Your reply should be the following data, copied exactly.

[Opening Given data section]

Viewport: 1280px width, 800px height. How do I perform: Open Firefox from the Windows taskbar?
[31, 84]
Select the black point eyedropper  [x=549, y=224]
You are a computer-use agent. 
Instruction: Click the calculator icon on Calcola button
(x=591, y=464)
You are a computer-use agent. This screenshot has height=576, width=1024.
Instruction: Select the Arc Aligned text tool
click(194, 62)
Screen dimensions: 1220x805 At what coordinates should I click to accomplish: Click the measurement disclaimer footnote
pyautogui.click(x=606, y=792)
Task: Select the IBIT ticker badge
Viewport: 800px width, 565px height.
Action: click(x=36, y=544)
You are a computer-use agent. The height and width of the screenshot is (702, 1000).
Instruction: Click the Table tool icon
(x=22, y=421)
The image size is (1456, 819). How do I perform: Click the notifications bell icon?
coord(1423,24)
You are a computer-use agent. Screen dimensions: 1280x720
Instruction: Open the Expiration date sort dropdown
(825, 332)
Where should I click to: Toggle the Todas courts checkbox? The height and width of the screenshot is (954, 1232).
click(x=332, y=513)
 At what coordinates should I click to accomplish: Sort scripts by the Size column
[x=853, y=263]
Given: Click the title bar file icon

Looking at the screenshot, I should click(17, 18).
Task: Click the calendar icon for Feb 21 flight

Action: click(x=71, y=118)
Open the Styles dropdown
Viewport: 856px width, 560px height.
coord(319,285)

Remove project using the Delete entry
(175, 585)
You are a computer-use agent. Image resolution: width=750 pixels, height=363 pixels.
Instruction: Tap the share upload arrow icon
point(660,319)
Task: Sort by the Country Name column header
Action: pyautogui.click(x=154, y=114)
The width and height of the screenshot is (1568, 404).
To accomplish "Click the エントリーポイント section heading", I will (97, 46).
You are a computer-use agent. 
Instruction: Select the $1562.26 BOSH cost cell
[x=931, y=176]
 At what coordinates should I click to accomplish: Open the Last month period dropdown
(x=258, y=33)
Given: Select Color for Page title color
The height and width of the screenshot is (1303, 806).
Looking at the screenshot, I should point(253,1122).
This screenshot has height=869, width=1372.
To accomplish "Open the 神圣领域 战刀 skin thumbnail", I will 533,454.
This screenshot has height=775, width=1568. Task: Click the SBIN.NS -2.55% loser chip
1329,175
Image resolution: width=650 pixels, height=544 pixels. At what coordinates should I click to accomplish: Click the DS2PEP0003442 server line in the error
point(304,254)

[Closing Given data section]

Answer space.
Viewport: 1280px width, 800px height. How do I perform: Open Firefox from the Windows taskbar?
[31, 84]
Select the black point eyedropper  [x=549, y=224]
You are a computer-use agent. 
Instruction: Click the calculator icon on Calcola button
(x=591, y=464)
You are a computer-use agent. This screenshot has height=576, width=1024.
Instruction: Select the Arc Aligned text tool
click(194, 62)
Screen dimensions: 1220x805 At what coordinates should I click to accomplish: Click the measurement disclaimer footnote
pyautogui.click(x=606, y=792)
Task: Select the IBIT ticker badge
Viewport: 800px width, 565px height.
Action: click(x=36, y=544)
You are a computer-use agent. The height and width of the screenshot is (702, 1000).
Instruction: Click the Table tool icon
(x=22, y=421)
The image size is (1456, 819). How do I perform: Click the notifications bell icon?
coord(1423,24)
You are a computer-use agent. Screen dimensions: 1280x720
Instruction: Open the Expiration date sort dropdown
(825, 332)
Where should I click to: Toggle the Todas courts checkbox? The height and width of the screenshot is (954, 1232).
click(x=332, y=513)
 At what coordinates should I click to accomplish: Sort scripts by the Size column
[x=853, y=263]
Given: Click the title bar file icon

Looking at the screenshot, I should click(17, 18).
Task: Click the calendar icon for Feb 21 flight

Action: click(x=71, y=118)
Open the Styles dropdown
Viewport: 856px width, 560px height.
coord(319,285)

Remove project using the Delete entry
(175, 585)
You are a computer-use agent. Image resolution: width=750 pixels, height=363 pixels.
Instruction: Tap the share upload arrow icon
point(660,319)
Task: Sort by the Country Name column header
Action: pyautogui.click(x=154, y=114)
The width and height of the screenshot is (1568, 404).
To accomplish "Click the エントリーポイント section heading", I will (97, 46).
You are a computer-use agent. 
Instruction: Select the $1562.26 BOSH cost cell
[x=931, y=176]
 At what coordinates should I click to accomplish: Open the Last month period dropdown
(x=258, y=33)
Given: Select Color for Page title color
The height and width of the screenshot is (1303, 806).
Looking at the screenshot, I should point(253,1122).
This screenshot has height=869, width=1372.
To accomplish "Open the 神圣领域 战刀 skin thumbnail", I will 533,454.
This screenshot has height=775, width=1568. Task: Click the SBIN.NS -2.55% loser chip
1329,175
Image resolution: width=650 pixels, height=544 pixels. At what coordinates should I click to accomplish: Click the DS2PEP0003442 server line in the error
point(304,254)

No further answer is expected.